Potentially, these corporations could even take over the management of the heart of the NHS, under the new plans announced by the Gordon Brown government.
Under the banner of choice and reform, New Labour has struggled to create an artificial market in health and turn an integrated system of universal provision into a tax-funded insurance system tailored to the private sector.
The move to outsource service commissioning will now pave the way for private companies to decide the range of services provided and use their access to information to pick the most profitable services to bid for in other areas. Allyson Pollock, head of Edinburgh University's international health policy centre, calls it the "last piece in a jigsaw" that opens the door to a US-style healthcare management.
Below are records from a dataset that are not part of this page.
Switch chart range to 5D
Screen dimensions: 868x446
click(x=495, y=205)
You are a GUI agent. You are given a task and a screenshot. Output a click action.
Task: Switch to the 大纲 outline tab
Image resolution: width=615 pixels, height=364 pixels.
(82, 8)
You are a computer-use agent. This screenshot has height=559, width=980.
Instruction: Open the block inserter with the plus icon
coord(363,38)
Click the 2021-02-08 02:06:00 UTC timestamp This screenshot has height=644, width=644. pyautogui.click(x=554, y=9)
Ministers have always insisted that using private companies is all about improving services and value for money. But the evidence is that far from making better use of the extra cash pumped into the health service, privatisation has been expensive, inefficient, destabilising, unaccountable and led to closures, cuts and job losses, notes Seumas Milne, writing in the Guardian.
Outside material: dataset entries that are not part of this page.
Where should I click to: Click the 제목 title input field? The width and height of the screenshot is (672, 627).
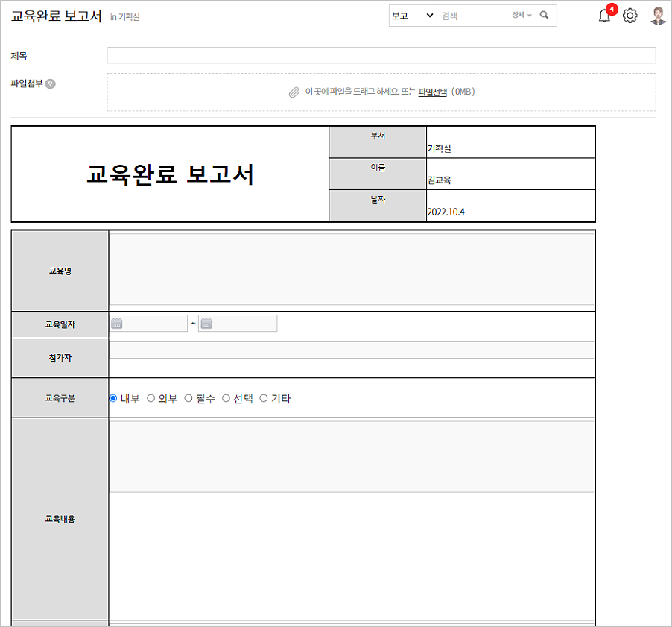[381, 56]
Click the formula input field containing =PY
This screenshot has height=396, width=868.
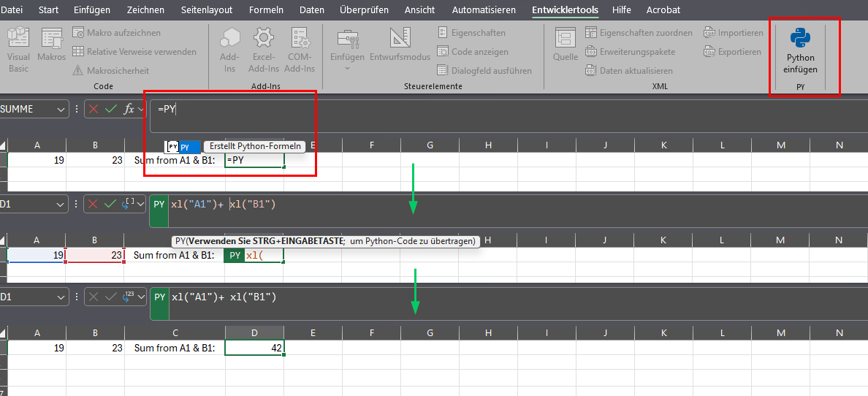[234, 110]
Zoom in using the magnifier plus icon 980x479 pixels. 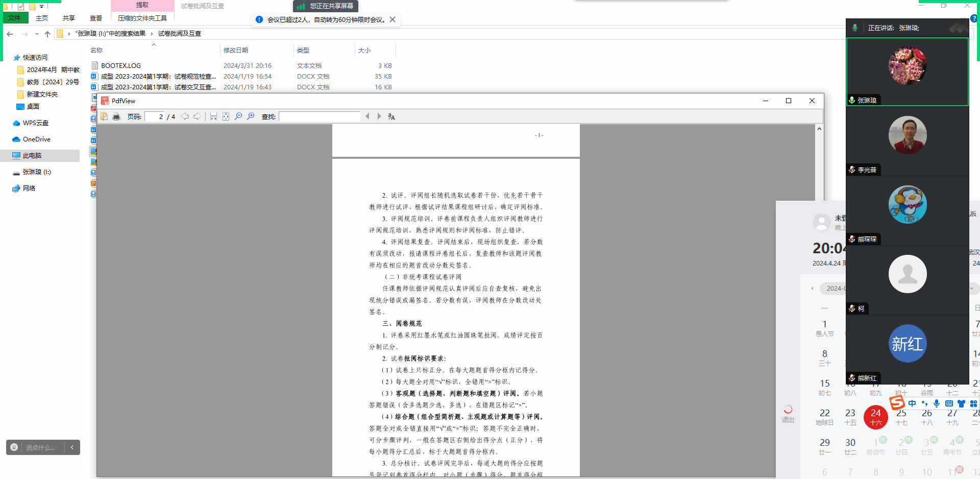(251, 116)
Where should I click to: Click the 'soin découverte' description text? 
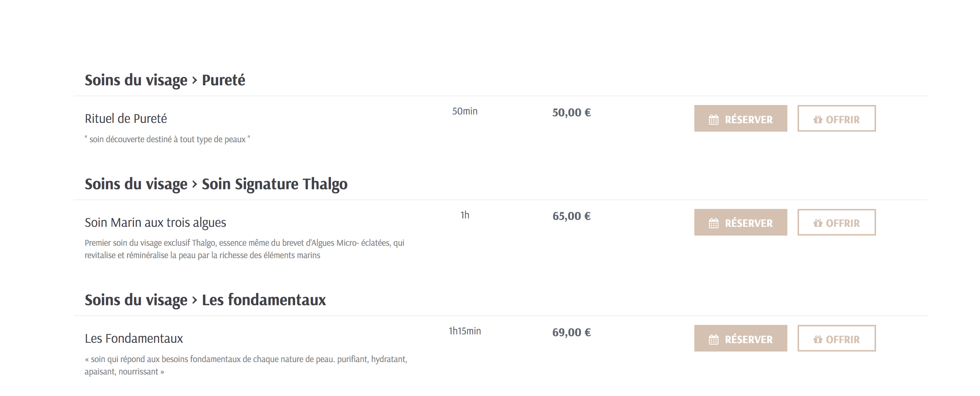tap(167, 139)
The costly and underfunded private finance initiative (PFI), which has landed the NHS with a total bill of Ģ50bn for new hospital buildings, is already milking Ģ700m a year from NHS trusts and fuelling the financial crisis across the service.
The private treatment centres used for elective surgery are not, as the Commons health select committee found, more efficient than NHS units, nor have they mostly increased capacity; they are in fact more expensive, have heavily underperformed their contracts and often ended up taking over NHS staff.
Add to that the huge transaction costs of administering the new market system and it's hardly surprising Labour's own conference last year declared that the "major cause" of the financial crisis in the NHS was the "move to a competitive, market-based system" and "the continued use of PFI." Meanwhile, it's become clear that bargain-basement contract cleaning has been a key factor in the rise of hospital infections. In Wales, where cleaning is now carried out in-house rather than by contractors, methicillin-resistant staphylococcus aureus infection, or MRSA, plaguing hospitals, is less than half the English rate.
Given the evidence on cost and inefficiency, and its unpopularity among medical staff and voters, the government's determination to press on with privatisation and marketisation might seem baffling. Why insist on heading off in the direction of a health system with the highest per capita cost and inequalities while courting its main beneficiaries? The only sensible explanation has to be that what New Labour derided as the influence of producer interests has been replaced by corporate capture: a mixture of market dogma, business lobbying and a revolving door syndrome that saw Simon Stevens, former adviser to Tony Blair and a succession of New Labour health secretaries, move effortlessly on to become European president of the UnitedHealth, one of the most tainted US medical insurance firms.
The risk is now that with a continuing patchwork privatisation and cash squeeze, public support for the principles of the NHS could erode, opening the way to charges, top-up fees and private insurance. And this has to be fought back, urges Seumas Milne.